Fashion · University

Paul Smith: Gentleman Designer


An intimate and provoking portrait of “Lord Paul Smith”, quirky designer and formidable businessman, through exclusive access to a poet of British fashion.

Paul Smith has 400 shops and outlets in 35 countries, 12 clothing lines, 400 million Euros in yearly revenues, sales topping Chanel’s, partnerships with Evian, Apple, and Austin, and prestigious bicycle and race car brands.

The secret of his success? Who is Paul Smith? How has he managed to get millions of men interested in fashion? How did a modest man from Nottingham become synonymous with elegance in men’s fashion?

(product description from Amazon) 

We are almost always get reminded by our lecturers to look for inspiration outside fashion and to broaden our knowledge across all sectors. Well, Paul Smith is another example of why we should really listen to them. Paul collects inspiration around the world during his travels and he takes photos all the time. There was a clip of him during an early morning with his camera taking photos of his surroundings (the fairground, the rides etc.) and explaining that so many people miss out on ideas and life as they’re still in bed. This makes me more motivated to get out there and even just a walk around the city center or the park. You’ll never know when an idea hits you. Paul Smith almost exists outside of trends, he doesn’t just look to fashion for ideas. He’s interested in things that are not necessarily related to fashion at all.

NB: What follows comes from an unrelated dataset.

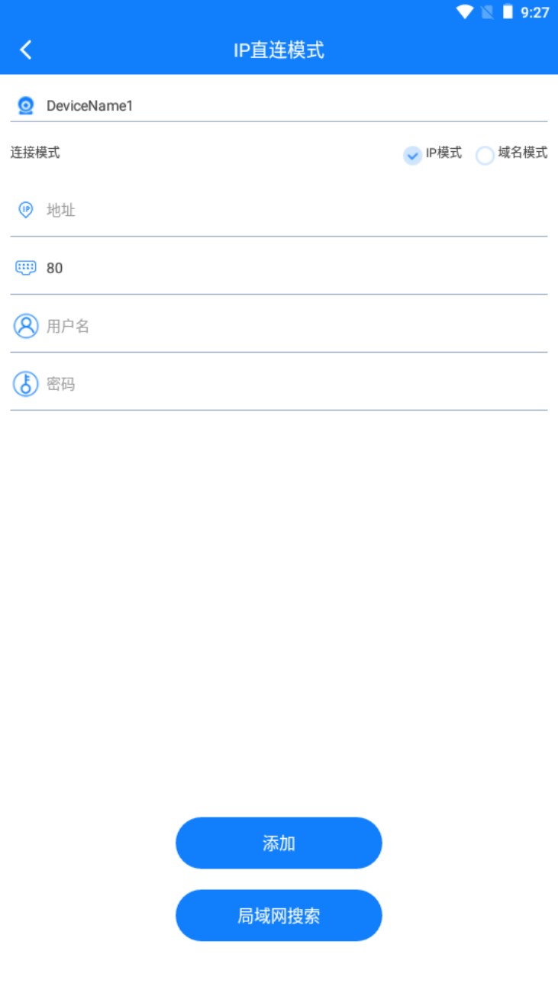558x993 pixels.
Task: Select the 域名模式 radio button
Action: click(485, 156)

I never expected the main designer, head, and the name of the brand would be so involved in casting. Paul Smith himself plays a very active role in photography, art direction and even styling his own campaigns and look books. It was fascinating to see him taking photos, instructing the models on how to act/walk on the runway and even fixes the ties/buttons on shirts. He has his own vision and sticks to it. Like one of the staff said “he doesn’t need to write a brief. He knows what he wants.” While casting male models for the runway show, he also mentioned that the brand tend to go for the long-haired, messy, alternative looking rather than the perfect models as he views the fashion show more rock and roll and the fact that a lot of his clients are musicians.


I found Paul Smith to be a very pleasant man and a super talented designer and creative director. He shared with us how he became a designer and how he didn’t had any fabrics back then except for the basics – white, black, grey fabrics – and he had to create a shirt that would stand out from the other designers so he got the idea of introducing colourful stripes/buttons which resulted in his suits having more character. He also undertook valuable primary research at Portobello Market, checking out the competition while finding inspiration. His office is full of visual inspiration with sketchbooks, swatches of fabrics and books.

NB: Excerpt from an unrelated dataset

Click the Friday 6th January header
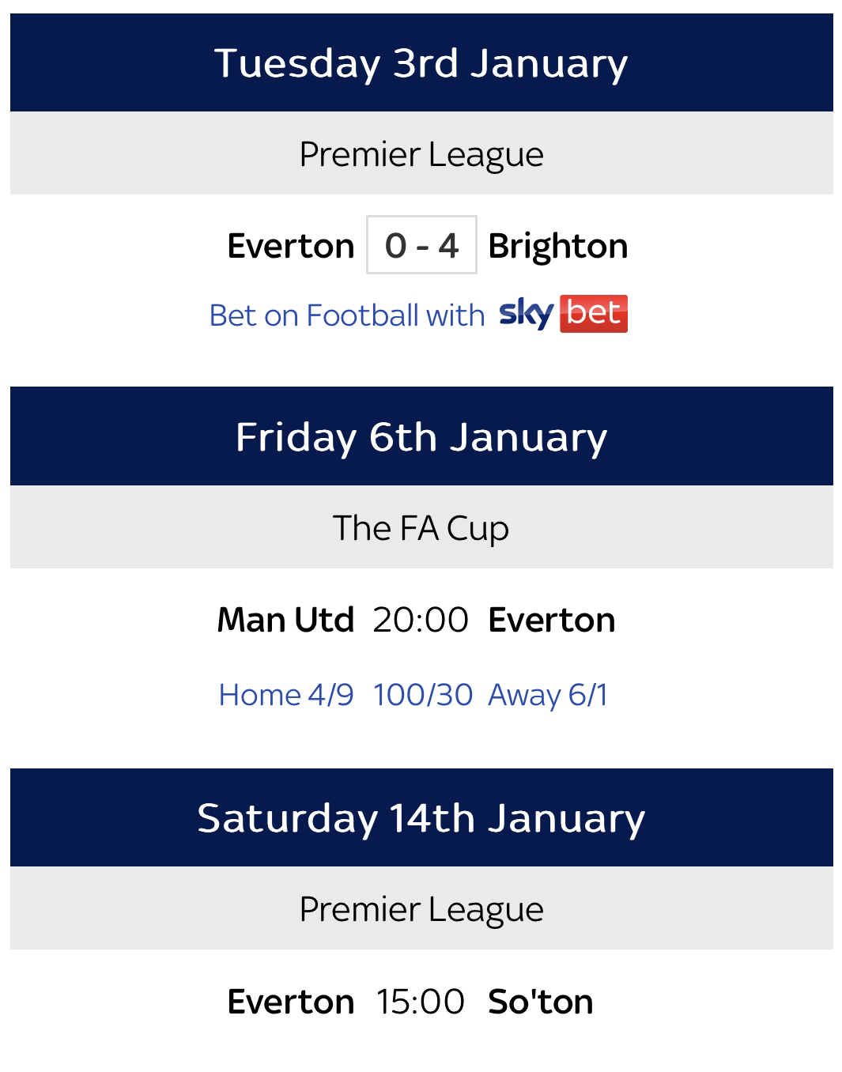Image resolution: width=842 pixels, height=1072 pixels. (421, 436)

Another aspect gave me a glimpse of a much broader global market and how they interact with and perceive a brand like Paul Smith. With 200 stores in Japan alone (yet only 17 in England!), it’s easy to see why his brand and Paul Smith himself is so successful here and especially in Asia. He is widely regarded as a star, a celebrity in Japan. Paul Smith mentioned that other brands and designers couldn’t understand his business there. He visits frequently and tends to hold 20 to 30 interviews, which maintains his popularity with his fans and clients. We got shown clips of him posing and supporters getting his autographs and it was so lovely to see him being really friendly and accommodating to fans, as I’m sure this will make him more ‘relatable’ and ‘human’ than other luxury brands out there. Even he mentioned he “touch far more people the way he is”. He interacts with his clients on a more personal level than his competitors. They admire and respect him and they like the way he is. They know his way of life, his likes and dislikes, his interests etc. As for the brand’s aesthetic, maybe the Japanese culture like the very ‘English’ look of the stores, as this enables them to see a different kind of retail experience.

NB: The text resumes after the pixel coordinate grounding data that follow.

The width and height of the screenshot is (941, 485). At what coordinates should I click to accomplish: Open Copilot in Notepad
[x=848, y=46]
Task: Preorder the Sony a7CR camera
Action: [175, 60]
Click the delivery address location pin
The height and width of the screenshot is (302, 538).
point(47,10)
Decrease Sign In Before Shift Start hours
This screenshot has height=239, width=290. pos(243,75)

In terms of communication, he mentioned that while there are a lot of talented designers out there, they are not aware of what is currently happening in the world today and their huge egos ultimately distances themselves from their staff and clients. Paul hopes to have found the balance of being a businessman and a designer. He admitted that maybe the trend should be more trendy or innovative but I think a lot of his clients are proud of the traditional British timeless quality his clothes demonstrate. Instead of the usual elegant illustrations from designers, Paul Smith tends to go for more dialogue and clear instructions and for lookbook campaigns, he wants to display the mood rather than the detail of the clothing as we are all already bombarded with imagery constantly.

I admit I didn’t really know a lot about Paul Smith prior to the film but upon seeing it, I’m very pleased and have now a positive reaction to the brand and to Paul Smith himself. Before, I wasn’t too fond of his clothes but I can now appropriate the brand, the message and what they stand for. Every Monday, I have been pleased with FCP film club sessions as they give me valuable insight into brands I wouldn’t really be interested in or sought out more information about. As for Paul Smith, I’m definitely going to visit his Nottingham shop at Byard Lane soon.